Teks yang diberikan:
· · · · ·

Rizal Sukma
Kompas Cetak |
Perkembangan kawasan Asia Pasifik belakangan ini semakin menegaskan
perubahan dan transformasi strategis di lingkungan internasional
Indonesia. Pergeseran pusat gravitasi geopolitik dan geo-ekonomi dunia
ke kawasan ini merupakan aspek yang paling nyata dari transformasi
tersebut.
Indonesia sebagai negara yang secara geografis berada di pusat Asia
Pasifik akan dihadapkan pada sejumlah tantangan geopolitik yang rumit,
yang bersumber dari tiga kecenderungan penting di kawasan ini.
Pertama, kebangkitan Republik Rakyat Tiongkok (RRT) sebagai kekuatan
pesaing dan pengimbang Amerika Serikat semakin nyata. Peran dan pengaruh
RRT sebagai kekuatan besar di kawasan juga makin terasa. Sementara itu,
sebagai adidaya global, AS tetap akan mempertahankan supremasinya di
kawasan.
Masa depan Asia Pasifik akan banyak dipengaruhi bagaimana kedua
kekuatan besar ini menge- lola hubungan strategis mereka. Memosisikan
diri secara tepat di antara dua raksasa ini menjadi tantangan bagi
Indonesia.
Kedua, di samping kompleksitas dalam hubungan AS-RRT, kawasan Asia
Pasifik sendiri dihadapkan pada rumitnya dinamika hubungan antara RRT,
India, dan Jepang. Rivalitas dan ketegangan dalam hubungan RRT-Jepang
semakin mengkhawatirkan.
Hubungan India-RRT juga masih diwarnai ketidakpastian dan sikap saling
curiga. Pada saat yang sama, RRT tentu akan merasa terganggu dengan
menguatkan kerja sama strategis India-Jepang. Akibatnya, kawasan Asia
Pasifik juga menyimpan potensi konflik dalam hubungan segitiga
Jepang-RRT-India.

· · · · ·

Data:

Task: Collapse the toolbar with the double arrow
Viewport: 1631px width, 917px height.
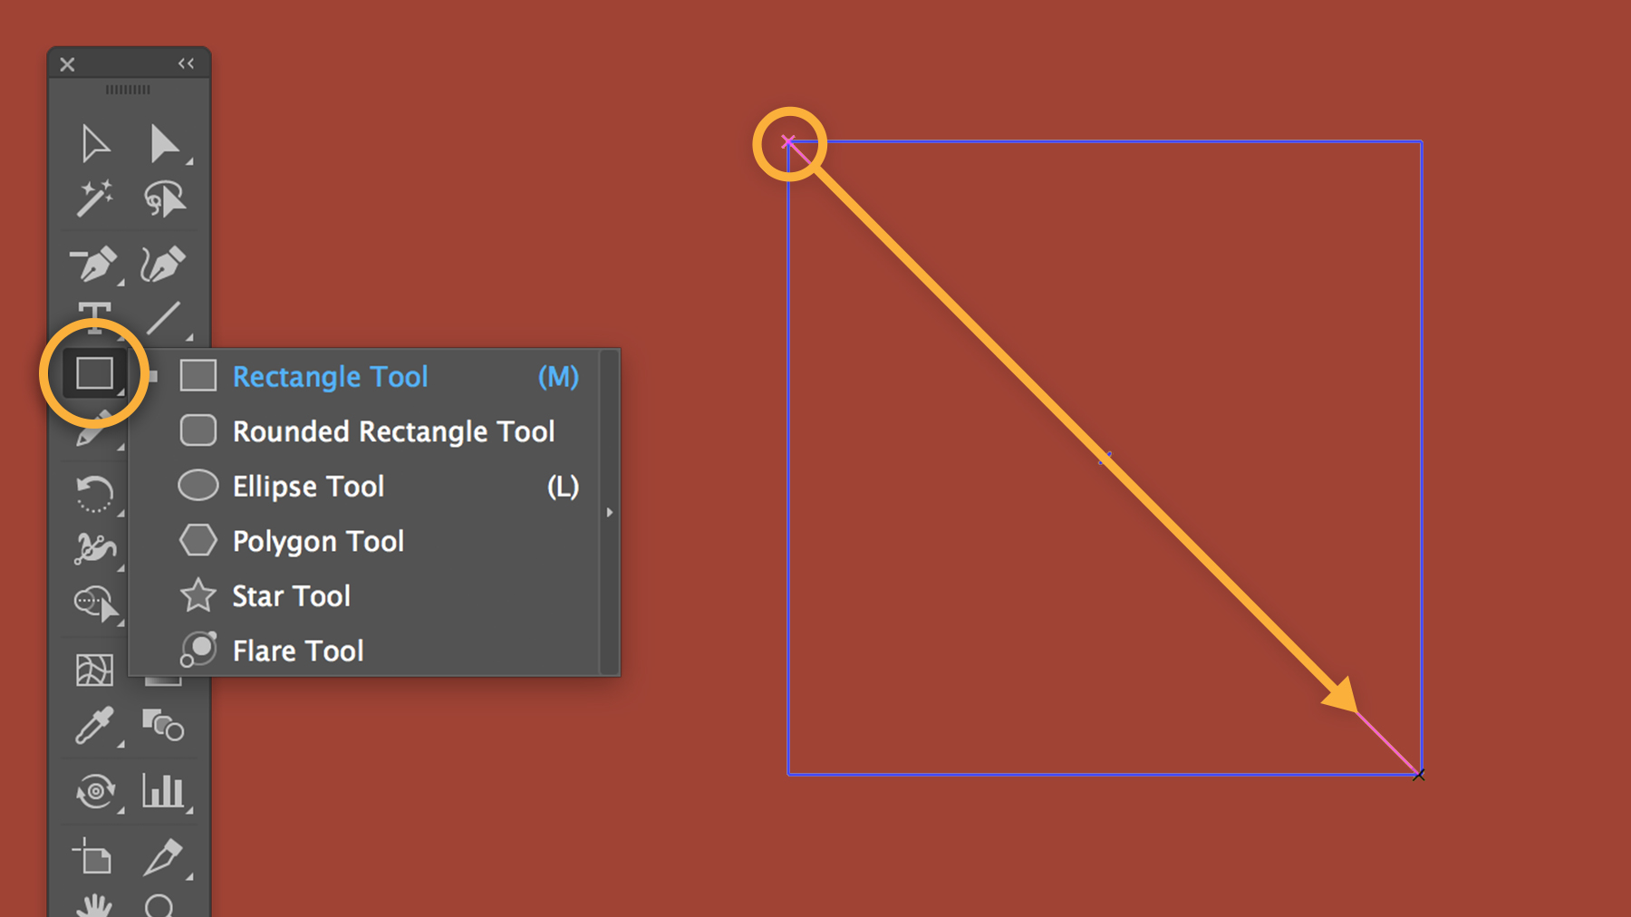Action: pyautogui.click(x=186, y=63)
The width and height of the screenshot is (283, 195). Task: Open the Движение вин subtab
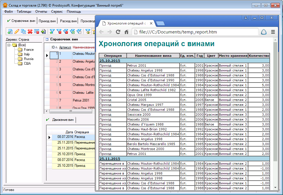(63, 120)
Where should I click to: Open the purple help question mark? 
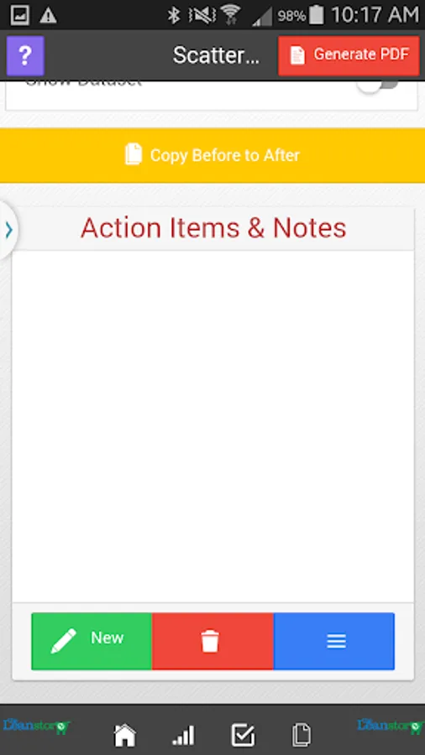[25, 56]
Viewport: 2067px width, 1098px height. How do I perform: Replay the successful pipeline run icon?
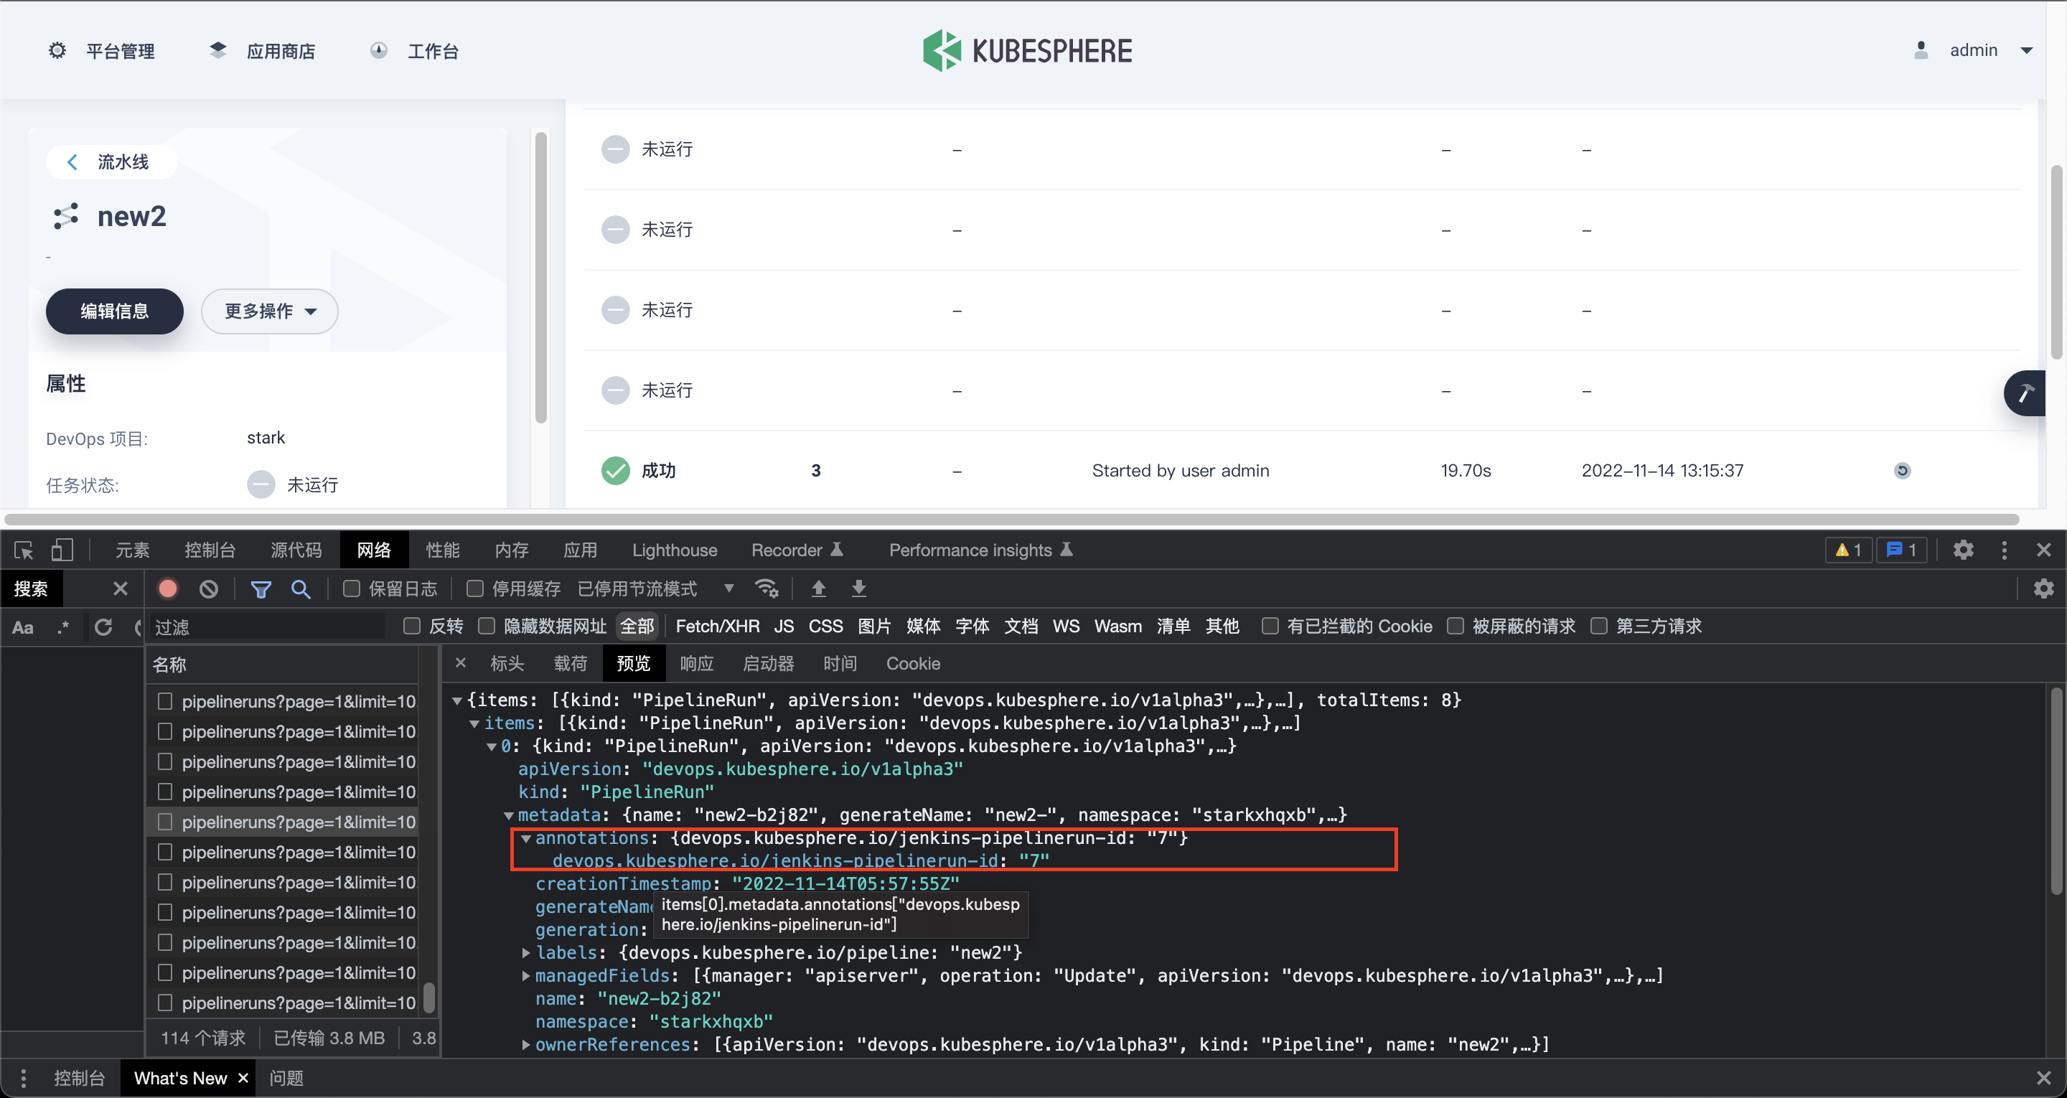pyautogui.click(x=1903, y=470)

· · · · ·

Tugas wajib:
1. Salin tanpa perubahan bagian teks tentang geopolitik Asia Pasifik yang dimulai dengan "Rizal Sukma" dan berlanjut hingga "di kawasan ini.".
2. Tulis ulang hanya baris entri mulai dari baris yang memuat "Viewport: 2067px width, 1098px" sampai akhir entri, dengan mengganti "successful" menjadi "failed" dan membiarkan bagian lain tetap sama. Jangan sertakan gambar dalam jawaban.

Jawaban tugas:
1.
Rizal Sukma
Kompas Cetak |
Perkembangan kawasan Asia Pasifik belakangan ini semakin menegaskan
perubahan dan transformasi strategis di lingkungan internasional
Indonesia. Pergeseran pusat gravitasi geopolitik dan geo-ekonomi dunia
ke kawasan ini merupakan aspek yang paling nyata dari transformasi
tersebut.
Indonesia sebagai negara yang secara geografis berada di pusat Asia
Pasifik akan dihadapkan pada sejumlah tantangan geopolitik yang rumit,
yang bersumber dari tiga kecenderungan penting di kawasan ini.

2.
Viewport: 2067px width, 1098px height. How do I perform: Replay the failed pipeline run icon?
pyautogui.click(x=1903, y=470)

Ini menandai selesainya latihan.